### Your goal
Among the lines below, keep only those from the one containing "Switch to the Champions tab" through the one containing "Task: Click the 04:00 SCET time label", and reproduce them exactly.

(Dataset records)

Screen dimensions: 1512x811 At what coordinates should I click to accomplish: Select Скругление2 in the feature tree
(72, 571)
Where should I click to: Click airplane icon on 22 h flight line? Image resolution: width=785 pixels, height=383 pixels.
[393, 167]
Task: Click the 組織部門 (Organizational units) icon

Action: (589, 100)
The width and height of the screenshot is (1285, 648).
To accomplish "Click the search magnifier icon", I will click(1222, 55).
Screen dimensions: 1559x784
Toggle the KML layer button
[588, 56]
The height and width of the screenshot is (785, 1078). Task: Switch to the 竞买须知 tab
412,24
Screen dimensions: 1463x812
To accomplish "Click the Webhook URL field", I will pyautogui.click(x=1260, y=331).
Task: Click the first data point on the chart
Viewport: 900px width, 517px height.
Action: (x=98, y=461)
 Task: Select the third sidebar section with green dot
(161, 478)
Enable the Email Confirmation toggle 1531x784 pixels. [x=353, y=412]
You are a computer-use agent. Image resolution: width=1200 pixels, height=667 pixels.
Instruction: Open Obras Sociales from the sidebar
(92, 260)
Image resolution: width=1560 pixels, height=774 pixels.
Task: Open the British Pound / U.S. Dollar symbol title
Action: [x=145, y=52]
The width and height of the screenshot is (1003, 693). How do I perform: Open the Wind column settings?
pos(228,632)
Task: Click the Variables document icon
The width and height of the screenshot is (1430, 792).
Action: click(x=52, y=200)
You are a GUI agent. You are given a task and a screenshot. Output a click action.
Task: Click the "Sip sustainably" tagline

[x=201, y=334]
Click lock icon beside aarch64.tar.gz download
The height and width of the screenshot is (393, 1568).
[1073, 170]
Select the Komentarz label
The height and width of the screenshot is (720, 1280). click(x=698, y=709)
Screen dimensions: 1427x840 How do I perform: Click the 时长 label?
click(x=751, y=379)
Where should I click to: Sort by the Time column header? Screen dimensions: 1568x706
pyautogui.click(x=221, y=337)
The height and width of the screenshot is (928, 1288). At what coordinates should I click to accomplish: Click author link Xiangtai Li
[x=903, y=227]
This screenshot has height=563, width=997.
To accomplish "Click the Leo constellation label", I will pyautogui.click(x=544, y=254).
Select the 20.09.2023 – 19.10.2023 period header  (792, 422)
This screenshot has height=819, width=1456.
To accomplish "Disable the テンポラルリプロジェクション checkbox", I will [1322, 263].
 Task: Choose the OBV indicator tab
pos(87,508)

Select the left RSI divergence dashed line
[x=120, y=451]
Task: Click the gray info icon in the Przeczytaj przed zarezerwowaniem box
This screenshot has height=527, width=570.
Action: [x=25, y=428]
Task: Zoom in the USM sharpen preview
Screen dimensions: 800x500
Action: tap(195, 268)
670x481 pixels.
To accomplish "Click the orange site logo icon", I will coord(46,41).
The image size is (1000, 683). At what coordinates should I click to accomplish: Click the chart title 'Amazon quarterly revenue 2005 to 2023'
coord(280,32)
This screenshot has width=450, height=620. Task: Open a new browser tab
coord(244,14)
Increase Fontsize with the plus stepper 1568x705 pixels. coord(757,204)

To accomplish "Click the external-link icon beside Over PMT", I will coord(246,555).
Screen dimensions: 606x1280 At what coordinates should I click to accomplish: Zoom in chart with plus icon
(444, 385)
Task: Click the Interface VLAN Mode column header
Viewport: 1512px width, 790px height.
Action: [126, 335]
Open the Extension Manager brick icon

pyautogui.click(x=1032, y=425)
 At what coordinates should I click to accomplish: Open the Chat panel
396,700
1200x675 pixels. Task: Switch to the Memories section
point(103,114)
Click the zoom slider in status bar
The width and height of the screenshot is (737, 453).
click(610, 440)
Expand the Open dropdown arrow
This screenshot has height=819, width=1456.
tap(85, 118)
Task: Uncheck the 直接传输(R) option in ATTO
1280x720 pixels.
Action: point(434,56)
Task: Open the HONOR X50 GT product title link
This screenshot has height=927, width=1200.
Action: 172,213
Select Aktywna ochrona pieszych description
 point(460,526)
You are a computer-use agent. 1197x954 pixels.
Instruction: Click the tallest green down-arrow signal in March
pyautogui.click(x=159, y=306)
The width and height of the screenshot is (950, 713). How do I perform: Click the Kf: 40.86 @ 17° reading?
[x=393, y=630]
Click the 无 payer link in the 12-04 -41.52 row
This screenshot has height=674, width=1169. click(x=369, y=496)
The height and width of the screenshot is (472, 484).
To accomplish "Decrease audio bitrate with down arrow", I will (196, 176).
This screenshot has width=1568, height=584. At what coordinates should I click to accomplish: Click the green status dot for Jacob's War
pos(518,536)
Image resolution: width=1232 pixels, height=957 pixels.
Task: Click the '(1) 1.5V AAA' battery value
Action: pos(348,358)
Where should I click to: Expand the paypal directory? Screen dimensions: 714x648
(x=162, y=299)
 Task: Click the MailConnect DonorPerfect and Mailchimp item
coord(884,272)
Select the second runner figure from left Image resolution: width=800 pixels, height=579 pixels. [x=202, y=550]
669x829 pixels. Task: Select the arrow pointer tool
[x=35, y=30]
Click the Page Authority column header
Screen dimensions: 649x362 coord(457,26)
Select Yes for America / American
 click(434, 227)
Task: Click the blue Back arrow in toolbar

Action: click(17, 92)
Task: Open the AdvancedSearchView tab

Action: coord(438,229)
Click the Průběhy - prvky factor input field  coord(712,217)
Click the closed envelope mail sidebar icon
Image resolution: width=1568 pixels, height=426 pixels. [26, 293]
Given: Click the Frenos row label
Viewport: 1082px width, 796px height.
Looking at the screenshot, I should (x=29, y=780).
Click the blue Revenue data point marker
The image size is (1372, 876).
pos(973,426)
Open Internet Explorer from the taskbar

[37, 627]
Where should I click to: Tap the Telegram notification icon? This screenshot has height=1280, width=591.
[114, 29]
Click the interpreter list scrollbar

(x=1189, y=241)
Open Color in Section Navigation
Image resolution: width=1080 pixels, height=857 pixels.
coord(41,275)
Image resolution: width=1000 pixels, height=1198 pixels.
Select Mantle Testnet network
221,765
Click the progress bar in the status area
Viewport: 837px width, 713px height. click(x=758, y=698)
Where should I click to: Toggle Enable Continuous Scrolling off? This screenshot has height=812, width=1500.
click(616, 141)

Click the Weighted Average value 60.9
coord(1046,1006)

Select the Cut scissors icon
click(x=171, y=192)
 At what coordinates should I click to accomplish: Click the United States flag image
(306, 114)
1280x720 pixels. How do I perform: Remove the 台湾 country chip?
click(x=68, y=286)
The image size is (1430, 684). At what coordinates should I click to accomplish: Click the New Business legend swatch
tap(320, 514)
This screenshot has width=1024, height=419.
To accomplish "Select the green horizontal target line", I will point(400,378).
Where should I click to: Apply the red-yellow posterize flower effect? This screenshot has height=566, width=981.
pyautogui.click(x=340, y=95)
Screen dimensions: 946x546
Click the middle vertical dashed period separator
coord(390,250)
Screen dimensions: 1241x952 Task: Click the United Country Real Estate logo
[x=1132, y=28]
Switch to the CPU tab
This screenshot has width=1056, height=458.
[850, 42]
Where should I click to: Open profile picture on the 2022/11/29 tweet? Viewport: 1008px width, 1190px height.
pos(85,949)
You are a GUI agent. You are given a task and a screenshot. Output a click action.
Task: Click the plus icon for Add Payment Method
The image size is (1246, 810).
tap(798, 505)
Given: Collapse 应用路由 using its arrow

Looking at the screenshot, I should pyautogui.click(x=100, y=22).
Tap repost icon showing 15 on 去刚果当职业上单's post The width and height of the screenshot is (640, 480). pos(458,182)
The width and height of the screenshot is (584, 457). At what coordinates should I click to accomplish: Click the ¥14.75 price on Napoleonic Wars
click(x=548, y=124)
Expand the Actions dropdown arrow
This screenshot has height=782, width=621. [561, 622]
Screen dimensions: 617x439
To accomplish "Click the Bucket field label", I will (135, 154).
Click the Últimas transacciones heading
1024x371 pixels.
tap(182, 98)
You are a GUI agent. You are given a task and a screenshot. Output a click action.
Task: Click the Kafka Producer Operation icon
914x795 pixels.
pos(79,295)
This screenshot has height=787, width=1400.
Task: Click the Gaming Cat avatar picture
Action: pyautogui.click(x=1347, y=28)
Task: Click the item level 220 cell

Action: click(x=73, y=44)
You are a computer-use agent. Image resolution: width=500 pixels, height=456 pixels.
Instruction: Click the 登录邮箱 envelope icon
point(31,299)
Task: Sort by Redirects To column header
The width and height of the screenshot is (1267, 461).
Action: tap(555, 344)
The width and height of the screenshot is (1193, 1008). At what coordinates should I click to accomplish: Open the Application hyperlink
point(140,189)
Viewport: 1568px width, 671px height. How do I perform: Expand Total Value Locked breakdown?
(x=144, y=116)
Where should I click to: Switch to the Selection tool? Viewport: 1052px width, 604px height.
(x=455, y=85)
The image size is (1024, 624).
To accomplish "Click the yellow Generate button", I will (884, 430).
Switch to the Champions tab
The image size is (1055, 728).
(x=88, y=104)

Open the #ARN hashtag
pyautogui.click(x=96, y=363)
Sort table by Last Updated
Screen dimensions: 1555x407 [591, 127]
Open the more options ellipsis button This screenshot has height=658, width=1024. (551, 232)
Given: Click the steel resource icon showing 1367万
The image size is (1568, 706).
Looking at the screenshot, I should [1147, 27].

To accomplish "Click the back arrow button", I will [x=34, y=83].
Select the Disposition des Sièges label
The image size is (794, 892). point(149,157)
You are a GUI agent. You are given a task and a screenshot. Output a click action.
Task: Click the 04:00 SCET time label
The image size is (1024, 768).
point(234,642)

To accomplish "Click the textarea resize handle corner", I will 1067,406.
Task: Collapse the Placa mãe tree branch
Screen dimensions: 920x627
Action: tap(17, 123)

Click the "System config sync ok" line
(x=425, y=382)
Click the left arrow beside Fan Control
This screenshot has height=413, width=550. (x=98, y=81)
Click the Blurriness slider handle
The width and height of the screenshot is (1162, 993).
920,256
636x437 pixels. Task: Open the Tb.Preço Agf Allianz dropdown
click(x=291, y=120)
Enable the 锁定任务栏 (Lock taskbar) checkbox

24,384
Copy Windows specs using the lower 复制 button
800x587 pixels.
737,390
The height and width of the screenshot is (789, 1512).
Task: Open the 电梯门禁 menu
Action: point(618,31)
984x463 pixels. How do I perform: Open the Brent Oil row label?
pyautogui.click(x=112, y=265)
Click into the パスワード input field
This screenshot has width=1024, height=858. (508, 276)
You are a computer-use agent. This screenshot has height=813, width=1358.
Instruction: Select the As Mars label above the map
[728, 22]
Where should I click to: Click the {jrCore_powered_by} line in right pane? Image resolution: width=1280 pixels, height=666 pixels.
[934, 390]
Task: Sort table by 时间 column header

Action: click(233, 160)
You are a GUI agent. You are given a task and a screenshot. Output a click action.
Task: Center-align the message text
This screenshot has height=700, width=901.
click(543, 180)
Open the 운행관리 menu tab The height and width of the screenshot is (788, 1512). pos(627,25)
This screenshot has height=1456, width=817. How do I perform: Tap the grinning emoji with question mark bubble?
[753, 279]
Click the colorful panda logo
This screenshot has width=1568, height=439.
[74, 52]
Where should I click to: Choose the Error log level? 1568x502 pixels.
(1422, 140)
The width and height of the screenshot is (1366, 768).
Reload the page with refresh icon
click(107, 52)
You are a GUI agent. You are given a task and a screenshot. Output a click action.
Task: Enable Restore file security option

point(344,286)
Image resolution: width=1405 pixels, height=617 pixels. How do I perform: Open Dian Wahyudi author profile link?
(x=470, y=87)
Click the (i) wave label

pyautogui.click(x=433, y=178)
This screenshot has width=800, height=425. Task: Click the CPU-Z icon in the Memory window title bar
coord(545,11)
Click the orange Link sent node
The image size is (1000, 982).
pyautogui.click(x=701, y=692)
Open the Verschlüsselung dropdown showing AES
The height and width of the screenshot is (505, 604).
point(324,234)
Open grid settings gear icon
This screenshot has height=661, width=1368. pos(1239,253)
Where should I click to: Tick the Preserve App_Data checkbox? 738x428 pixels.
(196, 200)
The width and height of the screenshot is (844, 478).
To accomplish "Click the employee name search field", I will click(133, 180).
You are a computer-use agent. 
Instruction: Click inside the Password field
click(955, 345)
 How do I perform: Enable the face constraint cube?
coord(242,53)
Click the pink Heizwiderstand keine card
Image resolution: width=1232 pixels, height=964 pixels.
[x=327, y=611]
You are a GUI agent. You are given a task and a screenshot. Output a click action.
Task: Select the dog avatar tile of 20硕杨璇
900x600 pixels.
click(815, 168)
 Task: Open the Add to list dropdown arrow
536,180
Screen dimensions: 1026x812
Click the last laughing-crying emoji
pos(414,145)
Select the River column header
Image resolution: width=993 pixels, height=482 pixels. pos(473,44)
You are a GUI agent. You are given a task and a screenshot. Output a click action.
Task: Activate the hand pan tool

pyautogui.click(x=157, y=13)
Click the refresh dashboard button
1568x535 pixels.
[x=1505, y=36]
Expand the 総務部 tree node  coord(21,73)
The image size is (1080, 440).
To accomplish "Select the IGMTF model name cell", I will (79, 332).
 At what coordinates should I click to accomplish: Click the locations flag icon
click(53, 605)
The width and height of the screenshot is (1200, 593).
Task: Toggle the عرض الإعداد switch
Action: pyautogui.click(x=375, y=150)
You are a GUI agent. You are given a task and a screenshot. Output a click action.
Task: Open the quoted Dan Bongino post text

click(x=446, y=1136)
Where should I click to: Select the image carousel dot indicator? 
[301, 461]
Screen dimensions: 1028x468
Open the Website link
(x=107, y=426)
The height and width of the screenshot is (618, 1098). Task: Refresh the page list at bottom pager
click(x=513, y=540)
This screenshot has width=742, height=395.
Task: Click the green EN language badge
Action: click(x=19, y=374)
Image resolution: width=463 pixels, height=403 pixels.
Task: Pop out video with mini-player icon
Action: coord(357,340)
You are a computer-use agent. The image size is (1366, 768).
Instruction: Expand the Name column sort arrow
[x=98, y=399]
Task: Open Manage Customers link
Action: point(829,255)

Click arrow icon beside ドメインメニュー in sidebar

### Result for this task
Switch to the Champions tab
The image size is (1055, 728).
(x=88, y=104)

Open the #ARN hashtag
pyautogui.click(x=96, y=363)
Sort table by Last Updated
Screen dimensions: 1555x407 [591, 127]
Open the more options ellipsis button This screenshot has height=658, width=1024. (551, 232)
Given: Click the steel resource icon showing 1367万
The image size is (1568, 706).
Looking at the screenshot, I should [1147, 27].

To accomplish "Click the back arrow button", I will [x=34, y=83].
Select the Disposition des Sièges label
The image size is (794, 892). point(149,157)
You are a GUI agent. You are given a task and a screenshot. Output a click action.
Task: Click the 04:00 SCET time label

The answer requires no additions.